Consiste en la separación de poderes. Esto es que cada uno de ellos -Ejecutivo, Legislativo y Judicial- debe funcionar de forma autónoma con respecto a los otros dos. Es decir, cada uno cumplirá con sus funciones sin tener que afectar o comprometer la autonomía de los demás.

Para evitar los choques o las confrontaciones que atenten contra la buena marcha del sistema, entonces se estableció la “colaboración armónica” entre ellos. Es decir, cada uno trabajará de forma independiente, pero su relación con los otros dos poderes será cordial y no como de perros y gatos.

Cuando se cumple con ese precepto elemental el sistema democrático funciona a la perfección. ¿Cuándo no funciona? Cuando no se cumple con él, que es lo qué pasa en Colombia en estos momentos, donde vemos que el Ejecutivo maneja a su antojo al Legislativo y quiere hacer lo propio con el Judicial.

La tristemente célebre mermelada no es otra cosa que la compra de la independencia del Poder Legislativo. Es la compra de la conciencia de los congresistas por parte de la Presidencia de la República. Así de simple. A cambio de puestos y contratos, los congresistas votan a favor todas las iniciativas que les lleva el Gobierno. Por eso no hay discusiones a fondo de los temas, ni debates de control político, ni argumentos ni contra-argumentos. Nada de eso. Lo que hay es mermelada a manos llenas para todos.
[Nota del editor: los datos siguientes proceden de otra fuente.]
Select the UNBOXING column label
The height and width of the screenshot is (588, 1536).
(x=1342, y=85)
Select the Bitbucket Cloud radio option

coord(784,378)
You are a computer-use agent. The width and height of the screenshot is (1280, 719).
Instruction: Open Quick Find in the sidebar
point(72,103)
Lo único que se discute en el

Congreso es el precio del voto de los senadores y representantes a la Cámara. Por eso vemos a los ministros -en especial al de Hacienda- sentándose al lado de los congresistas para tratar de “persuadirlos” para obtener su respaldo. Y luego pasa el del Interior y el Minas y la de Cultura. Y al final aparece el Procurador General, lista en mano, para anotar quienes no asisten a las sesiones o plenarias.
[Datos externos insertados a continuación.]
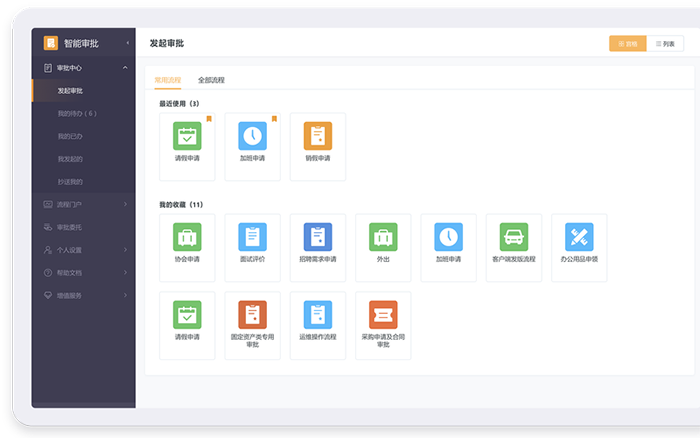
Task: Open the 客户端发版流程 car icon
Action: click(513, 237)
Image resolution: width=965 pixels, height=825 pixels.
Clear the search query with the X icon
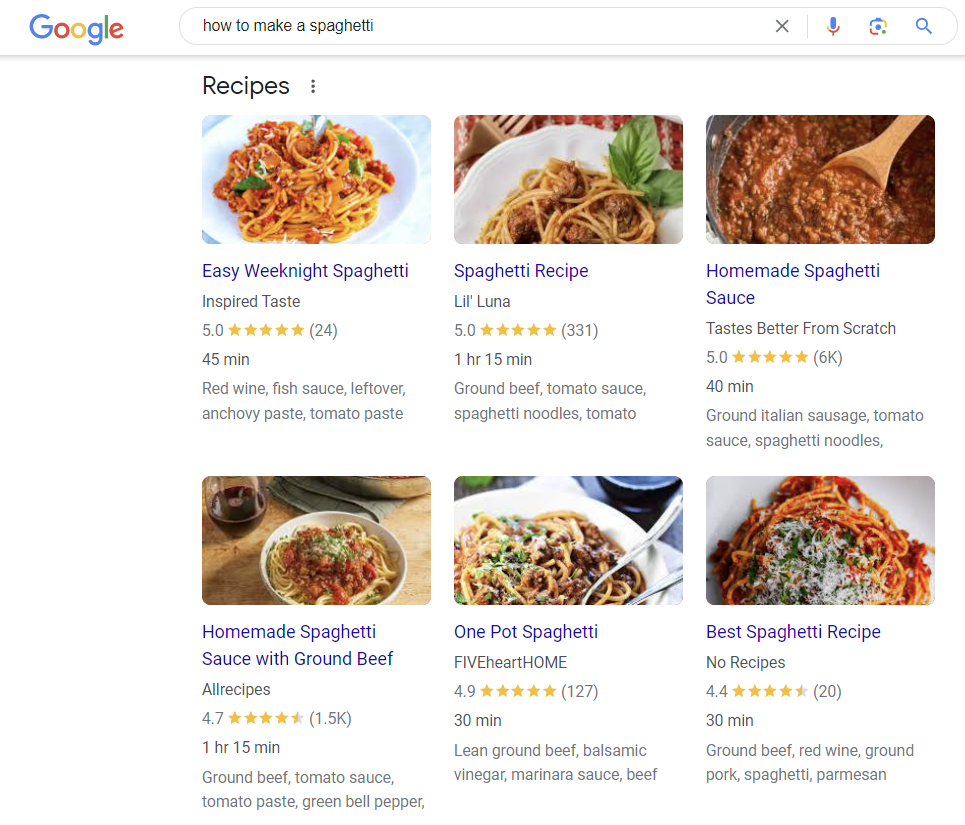coord(782,26)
Por último, está el Poder Judicial tratando de sanear las altas cortes que también cayeron en las garras de la corrupción, como se observa con el llamado “cartel de la toga”.. La independencia y autonomía de dicho Poder son hoy más cuestionadas que nunca. El sesgo ideológico que acompaña buena parte de sus decisiones -para no hablar de la compra y venta de algunos fallos- tiene a la Rama Judicial con los mayores índices de desfavorabilidad.

Así las cosas, una buena forma de comenzar a enderezar la actual situación, para tratar de superar la crisis, es restablecer la separación de poderes. Es necesario que cada uno de ellos recupere su autonomía y su independencia. Mientras sigan siendo manoseados y utilizados por los otros jamás cerraremos este lamentable capítulo de nuestra historia. Ya es hora de que el Legislativo legisle, el Ejecutivo ejecute y el Judicial administre Justicia. Tampoco es tan difícil. ¿O sí?